Real-Time Predictive Modeling and Robust Avoidance of Pedestrians with Uncertain, Changing Intentions
This addresses safety challenges for autonomous vehicles in urban environments, though it appears incremental as it builds on existing motion prediction and planning methods.
The paper tackles the problem of predicting pedestrian intentions for autonomous vehicles by developing a changepoint detection and clustering algorithm combined with a Gaussian process mixture model, which improves prediction accuracy and enables real-time, probabilistically safe trajectory planning.
To plan safe trajectories in urban environments, autonomous vehicles must be able to quickly assess the future intentions of dynamic agents. Pedestrians are particularly challenging to model, as their motion patterns are often uncertain and/or unknown a priori.
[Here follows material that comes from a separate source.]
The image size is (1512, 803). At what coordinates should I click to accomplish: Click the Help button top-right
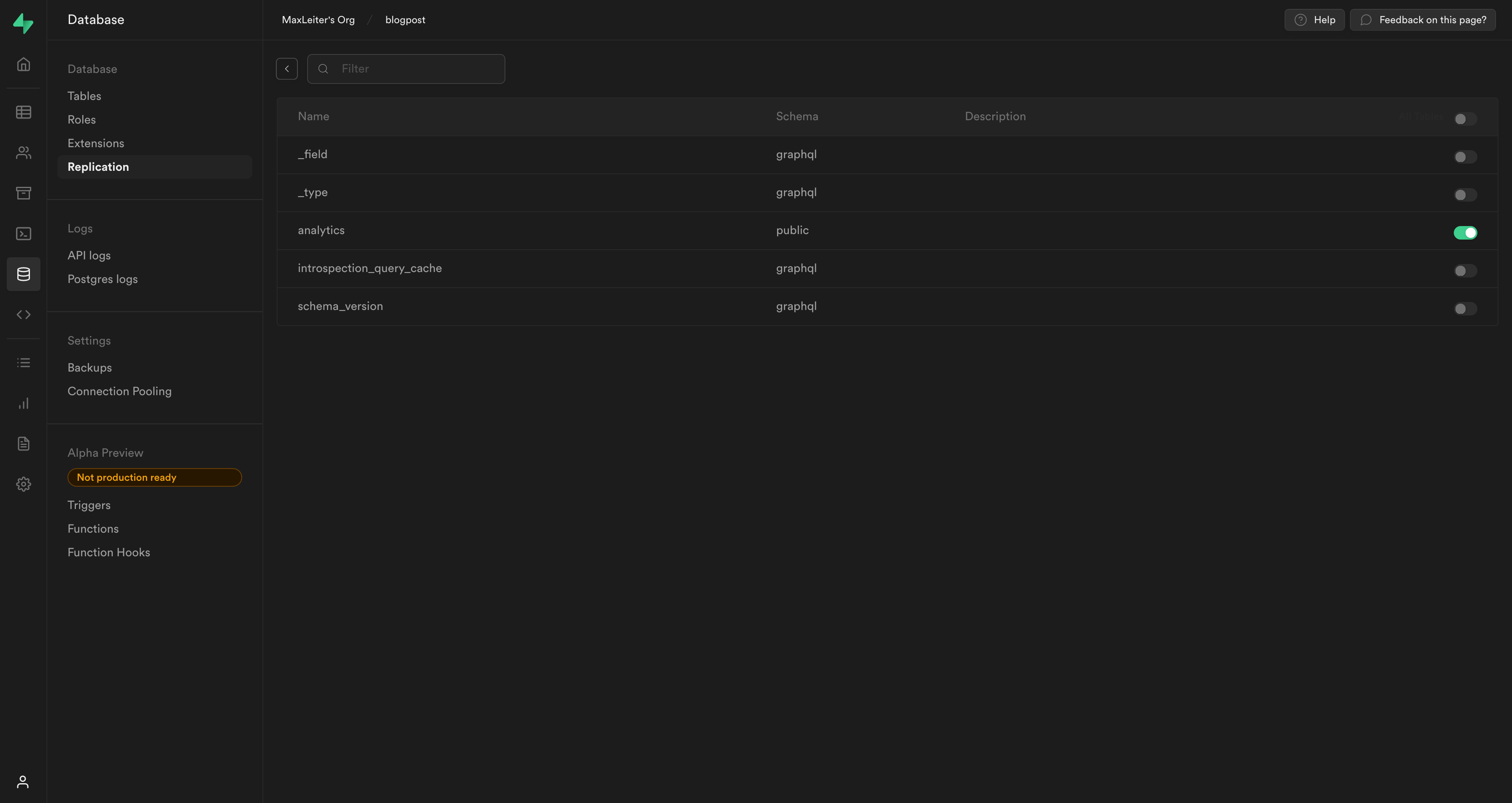coord(1314,20)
This paper presents a novel changepoint detection and clustering algorithm that, when coupled with offline unsupervised learning of a Gaussian process mixture model (DPGP), enables quick detection of changes in intent and online learning of motion patterns not seen in prior training data. The resulting long-term movement predictions demonstrate improved accuracy relative to offline learning alone, in terms of both intent and trajectory prediction. By embedding these predictions within a chance-constrained motion planner, trajectories which are probabilistically safe to pedestrian motions can be identified in real-time. Hardware experiments demonstrate that this approach can accurately predict pedestrian motion patterns from onboard sensor/perception data and facilitate robust navigation within a dynamic environment.